Keynote Presentation by Dr. Christian Busch, Associate Director, Innovation and Co-Creation Lab, London School of Economics
Connectivity and business model innovation in a rapidly changing world
The first day of the NetEvents Press and Analyst Summit in Singapore opened on Thursday 25 May 2016 with a keynote presentation from Dr Christian Busch. He started by talking about global trends and challenges, with the key issues being cloud computing, artificial intelligence (AI), connectedness, the networked economy, new markets, and new demographics.
The overall theme was how innovation can progress in an ethical manner, using new ways of thinking about organisations and the distribution of power within them.
He touched on technical developments, such as how the smart home, cloud, voice control, AI come together to deliver increased flexibility, simplicity, and collaboration. Talking about the enterprise, Busch said there was a trend towards a sharing economy for customers and companies. This means there is no need for ownership of things but instead, only a requirement for access to them.
In practice, this means collaborative consumption such as the sharing of items from CDs to cars, in ways that are already happening in smaller communities across the world in both developing and developed economies.
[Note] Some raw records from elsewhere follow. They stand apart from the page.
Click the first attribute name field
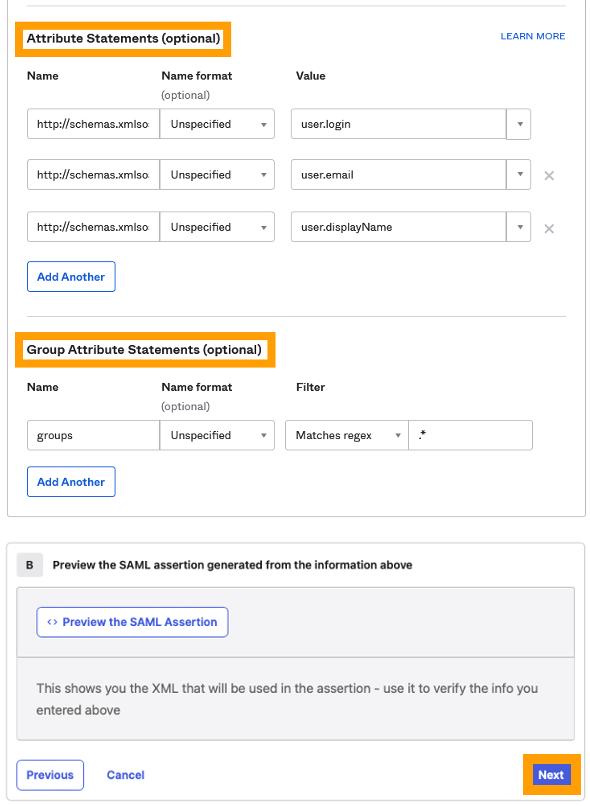This screenshot has width=590, height=806. pos(93,124)
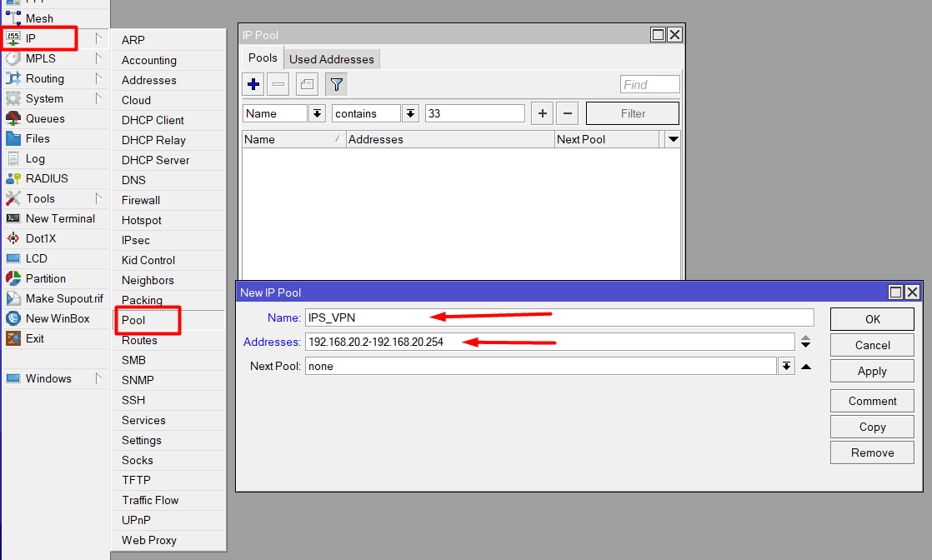Expand the Next Pool dropdown

click(x=785, y=367)
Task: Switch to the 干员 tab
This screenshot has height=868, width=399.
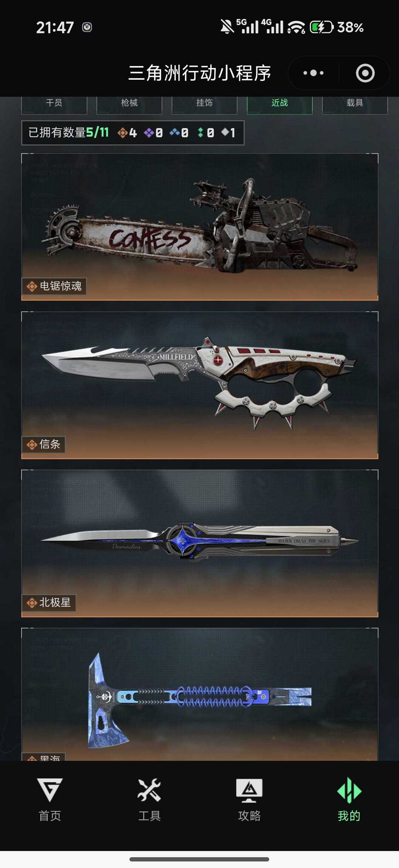Action: tap(54, 103)
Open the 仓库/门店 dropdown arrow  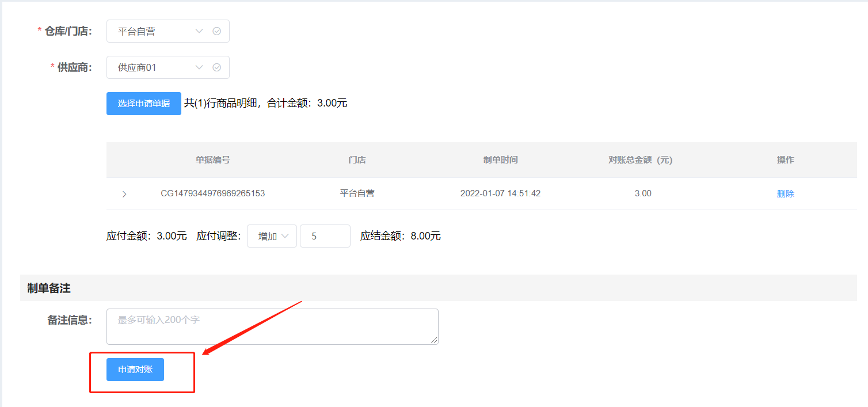click(x=199, y=31)
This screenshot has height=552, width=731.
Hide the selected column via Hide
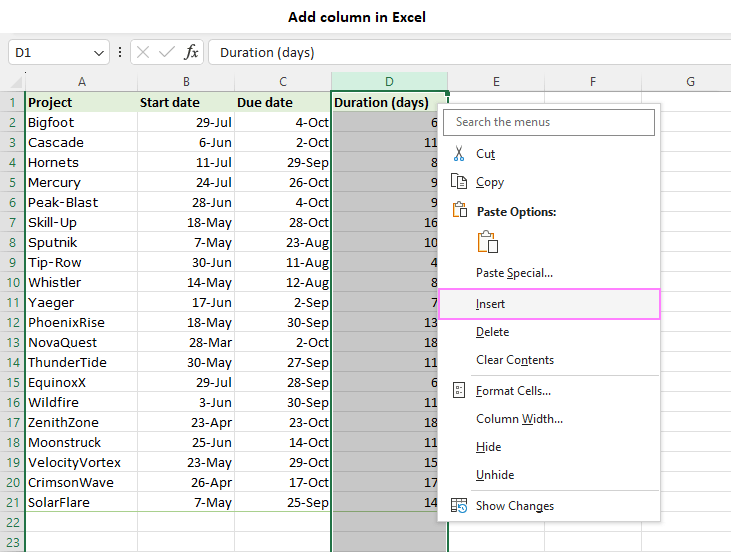[488, 447]
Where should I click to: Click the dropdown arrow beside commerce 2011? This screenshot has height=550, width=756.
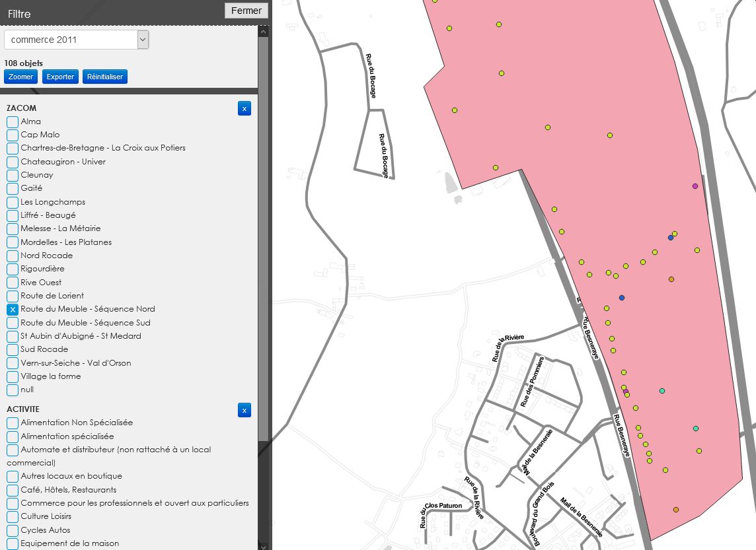[x=143, y=40]
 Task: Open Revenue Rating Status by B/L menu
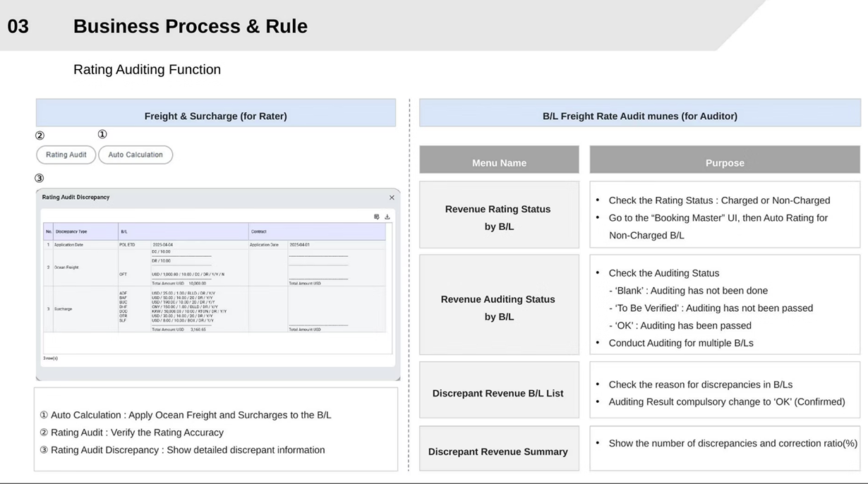[x=498, y=217]
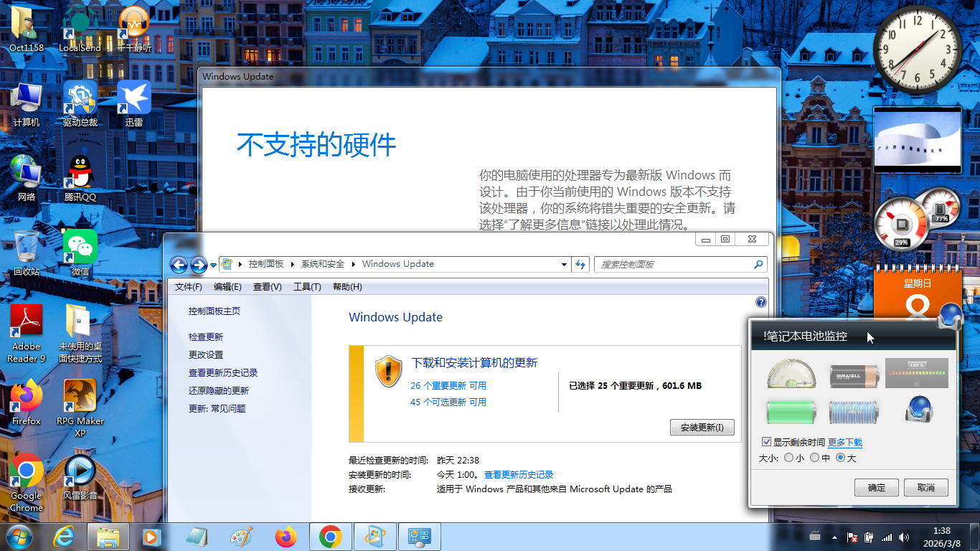Toggle the 显示剩余时间 checkbox
The image size is (980, 551).
[x=767, y=442]
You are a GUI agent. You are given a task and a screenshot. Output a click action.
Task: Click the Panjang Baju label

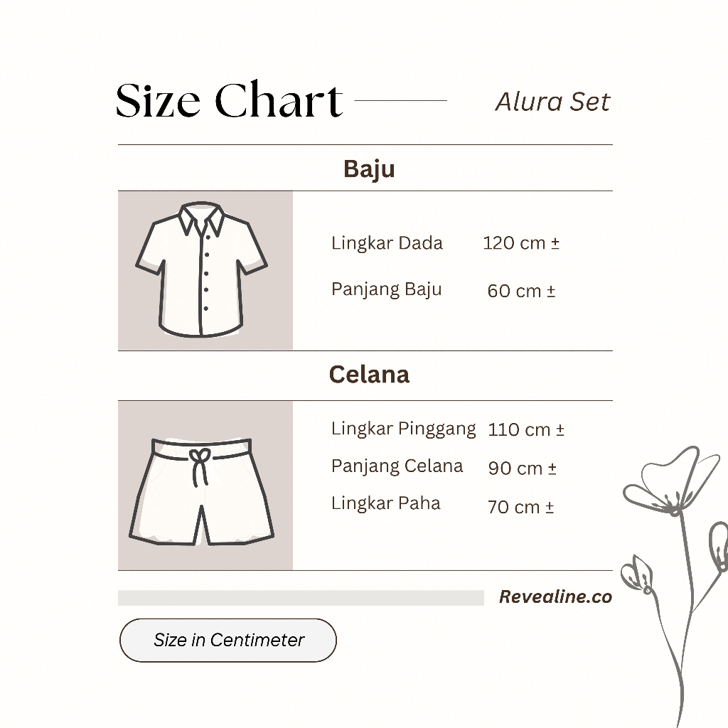click(x=387, y=290)

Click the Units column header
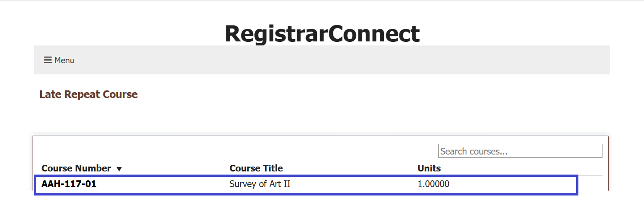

The world is full of idle resources, he said, and we should be able to share more – such as idle manufacturing resources and building site cranes.
Busch then updated Maslow’s hierarchy of needs, which he described as self-centred and linear, in that people wait until until money has been made before deciding to do good works. Billgates was used as an example.
He said he sees another model emerging across the world – the enlightened circle of needs – which means not being too self-centred, and not waiting for time to elapse so as to undertake a behavioural shift to doing good while making money at the same time. It’s about action-driven purpose, in other words putting purpose before product, he said.
How to go about it? Busch said it was about building values within an organisation, a culture of learning not failure, championing others, not competing with them. From the point of view of governance, an organisation needs to work around new business models. As an example, he cited mobile operators who co-operate when it comes to sharing masts but compete at the retail level.
Busch said that we need to develop a culture of innovation where people talk about ideas not people or gossip, where effective networks can be built that combine the formal hierarchy with the way that decisions are taken in practice. An analogy is the way that companies accelerate the process of discovery of new compounds – it’s about curating serendipity by putting thinking people together – like chemistry.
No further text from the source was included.